Gill didn't lag behind in the manoeuvres. He created a split in the Congress, by using the threat of dissolution of the state assembly and was able to rally support for himself. Gill in order to keep throne intact, also held discussions with Congress High Command and suggested three alternatives, namely:-
- The Congress should continue its support to his ministry till November 1968 in order to provide him with ammunition to fight the Akali Dal – Sant Fateh Singh Group in the forthcoming Shiromani Gurdwara Prabandhak Committee elections.
- He was prepared to join Congress Party with prior condition that as the Leader of Congress Legislative Party, he should be re-elected and
- He was even prepared to quit and was prepared to support a Congress Ministry, along with his Party colleagues.
However, none of the alternatives was acceptable to the central leadership.

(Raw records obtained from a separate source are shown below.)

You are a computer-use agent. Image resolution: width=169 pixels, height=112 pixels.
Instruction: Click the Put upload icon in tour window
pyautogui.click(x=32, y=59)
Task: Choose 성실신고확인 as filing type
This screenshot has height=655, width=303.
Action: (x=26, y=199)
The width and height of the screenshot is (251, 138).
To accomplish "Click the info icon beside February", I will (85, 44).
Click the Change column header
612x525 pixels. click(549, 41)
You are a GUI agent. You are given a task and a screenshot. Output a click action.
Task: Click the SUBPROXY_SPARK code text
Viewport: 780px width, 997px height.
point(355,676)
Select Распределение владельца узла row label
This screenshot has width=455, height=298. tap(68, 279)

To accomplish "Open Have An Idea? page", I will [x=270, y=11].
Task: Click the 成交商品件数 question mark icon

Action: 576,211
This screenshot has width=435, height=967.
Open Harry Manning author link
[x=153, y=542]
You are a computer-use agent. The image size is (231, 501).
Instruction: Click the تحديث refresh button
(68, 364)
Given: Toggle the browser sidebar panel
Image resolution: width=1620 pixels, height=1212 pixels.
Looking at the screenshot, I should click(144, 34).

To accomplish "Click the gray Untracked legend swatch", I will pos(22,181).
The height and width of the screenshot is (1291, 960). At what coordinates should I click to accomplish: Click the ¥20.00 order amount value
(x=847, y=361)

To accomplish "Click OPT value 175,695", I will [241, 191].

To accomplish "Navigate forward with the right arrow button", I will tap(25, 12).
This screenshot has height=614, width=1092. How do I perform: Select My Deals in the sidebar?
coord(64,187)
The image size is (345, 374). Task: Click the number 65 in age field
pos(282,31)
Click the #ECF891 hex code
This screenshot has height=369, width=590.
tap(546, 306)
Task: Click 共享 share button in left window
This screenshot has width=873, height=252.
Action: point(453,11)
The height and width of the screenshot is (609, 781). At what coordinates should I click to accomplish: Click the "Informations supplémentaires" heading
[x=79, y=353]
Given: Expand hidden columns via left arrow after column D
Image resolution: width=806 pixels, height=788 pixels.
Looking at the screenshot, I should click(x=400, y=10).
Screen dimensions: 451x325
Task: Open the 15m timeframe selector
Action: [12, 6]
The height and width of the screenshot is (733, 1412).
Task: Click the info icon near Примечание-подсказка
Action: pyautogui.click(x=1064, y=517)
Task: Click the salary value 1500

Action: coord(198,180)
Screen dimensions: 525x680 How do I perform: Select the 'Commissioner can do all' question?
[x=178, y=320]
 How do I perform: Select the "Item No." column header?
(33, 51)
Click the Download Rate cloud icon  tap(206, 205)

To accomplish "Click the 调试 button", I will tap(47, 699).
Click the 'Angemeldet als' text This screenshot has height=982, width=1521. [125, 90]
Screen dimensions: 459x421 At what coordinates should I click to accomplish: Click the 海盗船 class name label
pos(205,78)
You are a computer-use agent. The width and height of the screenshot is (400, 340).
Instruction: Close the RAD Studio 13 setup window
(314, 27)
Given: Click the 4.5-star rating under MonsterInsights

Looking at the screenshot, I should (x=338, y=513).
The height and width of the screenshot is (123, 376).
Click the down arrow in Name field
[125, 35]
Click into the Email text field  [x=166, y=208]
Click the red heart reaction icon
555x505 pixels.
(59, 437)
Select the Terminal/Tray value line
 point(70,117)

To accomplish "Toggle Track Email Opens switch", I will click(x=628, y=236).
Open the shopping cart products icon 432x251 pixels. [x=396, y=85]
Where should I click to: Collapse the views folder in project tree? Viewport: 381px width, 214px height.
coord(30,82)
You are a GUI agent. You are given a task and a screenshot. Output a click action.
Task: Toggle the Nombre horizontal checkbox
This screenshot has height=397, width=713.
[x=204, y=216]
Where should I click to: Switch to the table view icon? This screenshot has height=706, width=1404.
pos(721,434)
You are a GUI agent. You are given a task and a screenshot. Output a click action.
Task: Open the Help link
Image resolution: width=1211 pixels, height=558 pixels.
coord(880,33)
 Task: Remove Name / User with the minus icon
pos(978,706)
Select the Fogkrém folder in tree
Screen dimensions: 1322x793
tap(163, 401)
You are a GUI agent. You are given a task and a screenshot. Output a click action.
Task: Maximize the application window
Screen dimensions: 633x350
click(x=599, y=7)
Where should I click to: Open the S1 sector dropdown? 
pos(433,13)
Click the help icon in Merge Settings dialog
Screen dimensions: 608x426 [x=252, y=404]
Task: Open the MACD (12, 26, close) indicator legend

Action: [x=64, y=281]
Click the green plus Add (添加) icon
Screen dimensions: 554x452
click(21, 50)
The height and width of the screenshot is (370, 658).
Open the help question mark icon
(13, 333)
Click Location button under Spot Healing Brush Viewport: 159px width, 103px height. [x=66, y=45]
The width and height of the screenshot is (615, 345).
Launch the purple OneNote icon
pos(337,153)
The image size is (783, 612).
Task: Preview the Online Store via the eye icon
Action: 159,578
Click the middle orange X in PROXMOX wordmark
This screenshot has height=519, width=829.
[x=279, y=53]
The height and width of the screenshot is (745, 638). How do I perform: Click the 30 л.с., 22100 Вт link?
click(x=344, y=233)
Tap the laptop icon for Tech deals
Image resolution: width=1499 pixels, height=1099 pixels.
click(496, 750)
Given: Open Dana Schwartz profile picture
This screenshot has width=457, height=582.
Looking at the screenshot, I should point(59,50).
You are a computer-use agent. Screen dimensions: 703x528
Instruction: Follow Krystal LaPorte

==Dissolution of Assembly==
The month of August proved fatal for the Gill ministry. On 11 August 1968, Pro Gill faction held a closed-door meeting. They decided to sponsor a resolution in the forthcoming Congress assembly party through which it was claimed, that an appeal would be made to Independent and the other legislators of the Gill group to join the Congress and also decided to request the central Congress leaders not to withdraw support to the Gill ministry till the next meeting of the Punjab Congress legislative party.

On the following day a meeting of the Congress parliamentary board was held. After the meeting of the Congress Working Committee the consensus at the meeting emerged in favour of withdrawal of the Congress support to Gill Ministry. However, a decision on the timing and the mode of the bringing about such a withdrawal was left to Indira Gandhi and S. Nijalingappa the Prime Minister and the Congress Party President respectively.

The Congress High Command also rejected the Punjab Congress leader's plea for forming an alternative Congress ministry in the State of Punjab with the support of eleven non-Congress legislators, which were purported to be prepared to join Congress unconditionally. The High Command, was not in favour of forming a Congress Ministry with the support of defectors, as this would have brought an odium for which the Central leadership was unprepared.

On 21 August, Brish Bhan, the Deputy leader of the Punjab Congress Legislature Party informed Gill of the withdrawal of the Congress support to the Ministry. At 9:30 a.m. Brish Bhan, called Governor of Punjab and handed over to him the letter intimating the withdrawal of Congress support to the Ministry and requested the Governor to ask for Gill's resignation or dismiss hin in the event of his failure to quit office.

The Chief Minister called on the Governor at 12:30 p.m. and tendered the resignation of his Ministry. In his brief resignation letter Gill said:
I have read in newspaper that the Congress Parliamentary Board had decided to withdraw the support of the Congress from my Ministry. This reduces the majority of my Party in legislature. Since I no longer command the majority in the legislature. I hereby tender my resignation and that of my Council of Ministers.

As no other factions or Parties were in position to form Government in Punjab, on 23 August 1968, President's rule was imposed in Punjab and State Assembly was dissolved.